▶ _Your tasks_
A: From the Taijiquan passage, write out the stretch from "The answer?" through "account on YouKu." word for word.
B: List every martial art or combat sport named in the Taijiquan passage.

So, at this point you may be thinking “if Taijiquan can really do anything in combat sporting fights, then why hasn’t anyone stepped up?”

The answer?

They have.

Here are just some of the videos of a few young fighters from the Chen Village, handily-winning against professional Muay Thai fighters. This is not to disparage Muay Thai – far from it! It is to say that a style is not “debunked” or “disproven” when one anecdotal person is beaten in a fight. When that person is almost 70 years old, fighting a young man? That would seem to prove even less, other than the manipulativeness and duplicity of the person promoting himself in MMA circles, by using such deceptiveness and lies by omission.

What specifically has been omitted is the fact that such fights have happened numerous times, with the victors hailing from the Chen Village. Check out the fight videos below! Note that you may have to click on the links, depending on your browser, and if you have an account on YouKu.

As you can see, the Chen Village WON the challenge, defeating their challengers in three out of five bouts. Strangely, “Mad Dog” doesn’t seem to want to face off with any of these young men. Instead, he has focused his attention on calling out 77-year-old Chen, Xiaowang, who he was proven to have slandered, with blatant lies against his martial arts background and capabilities.[1]

So what is behind all of this? What is certain is that “Mad Dog” Xu Xiaodong is a master of marketing himself and his assertions. He is very good at promoting anecdotes that back up his assertions, while simultaneously trying to hide proof that counters his claims, as we have seen above.

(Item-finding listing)
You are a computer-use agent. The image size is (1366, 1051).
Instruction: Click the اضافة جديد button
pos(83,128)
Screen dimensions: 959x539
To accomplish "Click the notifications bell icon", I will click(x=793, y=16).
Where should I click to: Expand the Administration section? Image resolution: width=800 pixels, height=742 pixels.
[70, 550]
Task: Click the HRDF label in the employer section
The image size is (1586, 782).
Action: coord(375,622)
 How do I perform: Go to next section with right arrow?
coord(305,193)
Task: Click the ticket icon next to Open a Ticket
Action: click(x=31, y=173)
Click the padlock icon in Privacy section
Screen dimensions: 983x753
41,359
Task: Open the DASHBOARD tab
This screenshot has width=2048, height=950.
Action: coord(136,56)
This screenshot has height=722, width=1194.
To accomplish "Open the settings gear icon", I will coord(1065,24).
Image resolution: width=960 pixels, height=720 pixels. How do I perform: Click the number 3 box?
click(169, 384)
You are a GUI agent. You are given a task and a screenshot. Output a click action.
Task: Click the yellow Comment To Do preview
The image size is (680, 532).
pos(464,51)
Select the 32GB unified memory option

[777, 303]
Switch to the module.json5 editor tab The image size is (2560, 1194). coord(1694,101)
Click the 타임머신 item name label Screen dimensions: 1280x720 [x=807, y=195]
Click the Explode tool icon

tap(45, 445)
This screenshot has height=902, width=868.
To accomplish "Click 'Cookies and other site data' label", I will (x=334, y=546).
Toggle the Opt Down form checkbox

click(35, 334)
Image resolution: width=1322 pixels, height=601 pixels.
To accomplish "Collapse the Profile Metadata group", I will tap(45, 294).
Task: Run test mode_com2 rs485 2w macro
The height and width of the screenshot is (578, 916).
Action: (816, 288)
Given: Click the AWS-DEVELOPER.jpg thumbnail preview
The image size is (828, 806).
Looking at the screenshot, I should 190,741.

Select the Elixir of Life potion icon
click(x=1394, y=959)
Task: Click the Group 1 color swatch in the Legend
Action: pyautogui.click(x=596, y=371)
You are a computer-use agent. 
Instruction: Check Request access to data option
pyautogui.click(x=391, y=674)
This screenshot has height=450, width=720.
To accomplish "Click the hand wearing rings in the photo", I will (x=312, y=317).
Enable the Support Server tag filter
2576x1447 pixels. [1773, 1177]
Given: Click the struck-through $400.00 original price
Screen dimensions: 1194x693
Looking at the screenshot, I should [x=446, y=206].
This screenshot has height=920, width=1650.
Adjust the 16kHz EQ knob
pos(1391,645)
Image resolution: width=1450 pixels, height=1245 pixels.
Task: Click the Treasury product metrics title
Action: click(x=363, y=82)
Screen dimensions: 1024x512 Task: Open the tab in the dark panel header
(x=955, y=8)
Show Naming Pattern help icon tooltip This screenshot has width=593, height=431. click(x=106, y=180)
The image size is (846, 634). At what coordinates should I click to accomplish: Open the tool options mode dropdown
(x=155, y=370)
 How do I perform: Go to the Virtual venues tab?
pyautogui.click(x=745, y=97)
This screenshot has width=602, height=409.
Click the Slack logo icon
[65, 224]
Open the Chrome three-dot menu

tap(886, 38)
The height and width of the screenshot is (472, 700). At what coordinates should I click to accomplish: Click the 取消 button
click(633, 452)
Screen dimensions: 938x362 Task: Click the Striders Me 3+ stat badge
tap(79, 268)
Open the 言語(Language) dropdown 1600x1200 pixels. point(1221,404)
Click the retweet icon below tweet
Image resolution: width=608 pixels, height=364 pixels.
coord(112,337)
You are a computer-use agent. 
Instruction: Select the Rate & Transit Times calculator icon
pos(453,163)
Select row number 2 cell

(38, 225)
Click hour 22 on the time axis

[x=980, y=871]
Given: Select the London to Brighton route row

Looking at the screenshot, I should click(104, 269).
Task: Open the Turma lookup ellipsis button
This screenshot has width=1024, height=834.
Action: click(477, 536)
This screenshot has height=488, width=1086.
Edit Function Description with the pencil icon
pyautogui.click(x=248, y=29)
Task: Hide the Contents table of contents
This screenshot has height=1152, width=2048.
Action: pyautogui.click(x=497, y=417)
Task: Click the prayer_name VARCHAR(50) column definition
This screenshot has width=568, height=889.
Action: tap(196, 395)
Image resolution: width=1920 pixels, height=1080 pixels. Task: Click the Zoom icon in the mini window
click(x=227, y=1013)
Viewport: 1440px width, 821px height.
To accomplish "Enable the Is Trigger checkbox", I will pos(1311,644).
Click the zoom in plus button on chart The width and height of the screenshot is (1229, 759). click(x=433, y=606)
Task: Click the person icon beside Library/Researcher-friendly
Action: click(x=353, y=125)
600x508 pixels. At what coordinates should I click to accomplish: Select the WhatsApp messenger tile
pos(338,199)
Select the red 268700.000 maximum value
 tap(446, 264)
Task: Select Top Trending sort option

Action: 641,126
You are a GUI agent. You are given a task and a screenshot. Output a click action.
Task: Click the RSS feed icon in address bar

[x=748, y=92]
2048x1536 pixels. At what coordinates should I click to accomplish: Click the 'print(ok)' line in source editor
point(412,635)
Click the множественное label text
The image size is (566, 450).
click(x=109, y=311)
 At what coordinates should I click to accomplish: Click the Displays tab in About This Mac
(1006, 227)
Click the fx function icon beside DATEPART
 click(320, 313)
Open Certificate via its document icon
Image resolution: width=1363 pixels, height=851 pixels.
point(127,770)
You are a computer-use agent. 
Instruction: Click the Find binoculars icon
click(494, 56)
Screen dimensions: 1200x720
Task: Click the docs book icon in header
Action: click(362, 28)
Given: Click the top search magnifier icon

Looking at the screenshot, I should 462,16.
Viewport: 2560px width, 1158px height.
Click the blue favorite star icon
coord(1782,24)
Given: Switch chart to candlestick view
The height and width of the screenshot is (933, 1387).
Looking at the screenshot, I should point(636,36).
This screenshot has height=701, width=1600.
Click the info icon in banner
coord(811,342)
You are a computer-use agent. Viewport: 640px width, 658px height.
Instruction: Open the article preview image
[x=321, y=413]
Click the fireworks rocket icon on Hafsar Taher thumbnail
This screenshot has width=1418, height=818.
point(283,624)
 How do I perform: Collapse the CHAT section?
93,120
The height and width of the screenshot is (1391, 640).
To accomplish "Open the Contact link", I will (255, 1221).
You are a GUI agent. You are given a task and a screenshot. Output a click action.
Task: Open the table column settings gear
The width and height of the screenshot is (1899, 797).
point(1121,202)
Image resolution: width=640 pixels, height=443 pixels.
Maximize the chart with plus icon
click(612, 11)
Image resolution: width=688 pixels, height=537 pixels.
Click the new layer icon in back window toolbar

▶ _Answers in order_
A:
The answer?

They have.

Here are just some of the videos of a few young fighters from the Chen Village, handily-winning against professional Muay Thai fighters. This is not to disparage Muay Thai – far from it! It is to say that a style is not “debunked” or “disproven” when one anecdotal person is beaten in a fight. When that person is almost 70 years old, fighting a young man? That would seem to prove even less, other than the manipulativeness and duplicity of the person promoting himself in MMA circles, by using such deceptiveness and lies by omission.

What specifically has been omitted is the fact that such fights have happened numerous times, with the victors hailing from the Chen Village. Check out the fight videos below! Note that you may have to click on the links, depending on your browser, and if you have an account on YouKu.

B:
Taijiquan
Muay Thai
MMA